The Chinese strategy never changed: education and restriction continued in parallel, like opposite lanes of the same highway. Today’s citizens are often more tolerant and aware, but the Great Firewall is also more sophisticated than ever. Many topics of civic interest, ranging from the Hong Kong protests to concentration camps that sequester Muslim Uighurs in Xinjiang, are highly censored. Even as the government became more comfortable with the Peace Corps, it restricted other organizations, and a 2017 law made it increasingly difficult for foreign N.G.O.s to operate. If you connect all the micro-histories—each individual improvement in material and educational circumstance—they still don’t add up to political change. Mo Money remains a member of the Communist Party.

In 2018, during a visit to Fuling, I happened to run into my first-year student Richard. Like Mo, Richard has prospered as a high-school teacher. During our conversation, he quickly brought up the lecture about absentee ballots. “That made a deep impression,” he said. “I’ve always thought about that.”

Recently, a couple of other former students also mentioned the incident in positive terms, which surprised me. I had thought of it as a clumsy attempt by two young teachers to deal with a frustrating political environment. Even now, I can’t tell exactly what lessons the students took away. I occasionally send survey questions to the people I taught, and in 2017 I asked if China should become a multiparty democracy. Out of thirty respondents, twenty-two said no. “China is going well this way,” one former student wrote. Others were more cynical. “We already have one corrupt party, it will be much worse if we have more,” one man wrote. Another student remarked, “We have seen America with multi-party, but you have elected the worst president in human’s history.”

Rick Scott began demanding an end to Peace Corps China in the summer of 2019. “What the Peace Corps shouldn’t be doing is propping up our adversaries with U.S. tax dollars,” the Senator said, in a statement. Such criticism had also been made in 2011, by Mike Coffman, a Republican congressman from Colorado. Scott introduced a bill that would cancel programs “in hostile countries, like China,” and place the Peace Corps under the oversight of the State Department.

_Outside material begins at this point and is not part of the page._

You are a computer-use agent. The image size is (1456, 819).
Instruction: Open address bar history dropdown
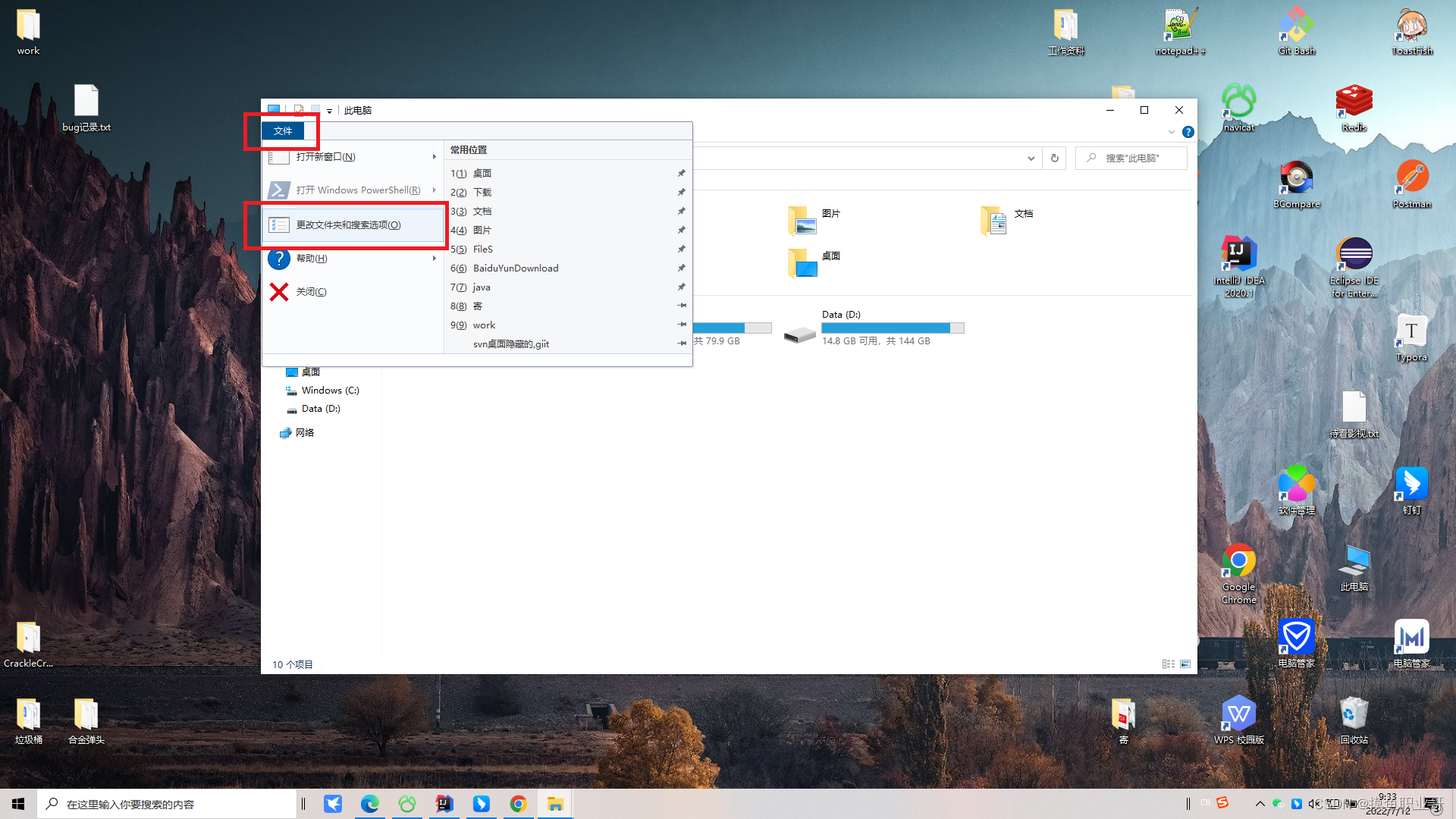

The agency has always functioned independently within the executive branch, in part to prevent programs from being manipulated as direct tools of foreign policy. No other senators signed on to Scott’s bill, but he continued to attack the Peace Corps and China. His criticism of both seemed to be recent. Before entering politics, Scott reportedly amassed a fortune of more than two hundred million dollars as an entrepreneur in the health-care industry. In two terms as governor of Florida, from 2011 to 2019, Scott welcomed Chinese investors to the state, and he chaired Enterprise Florida, a pro-business consortium that has offices in Hong Kong, Shanghai, and Beijing. A blind trust held by the Governor included stocks with ties to Chinese companies.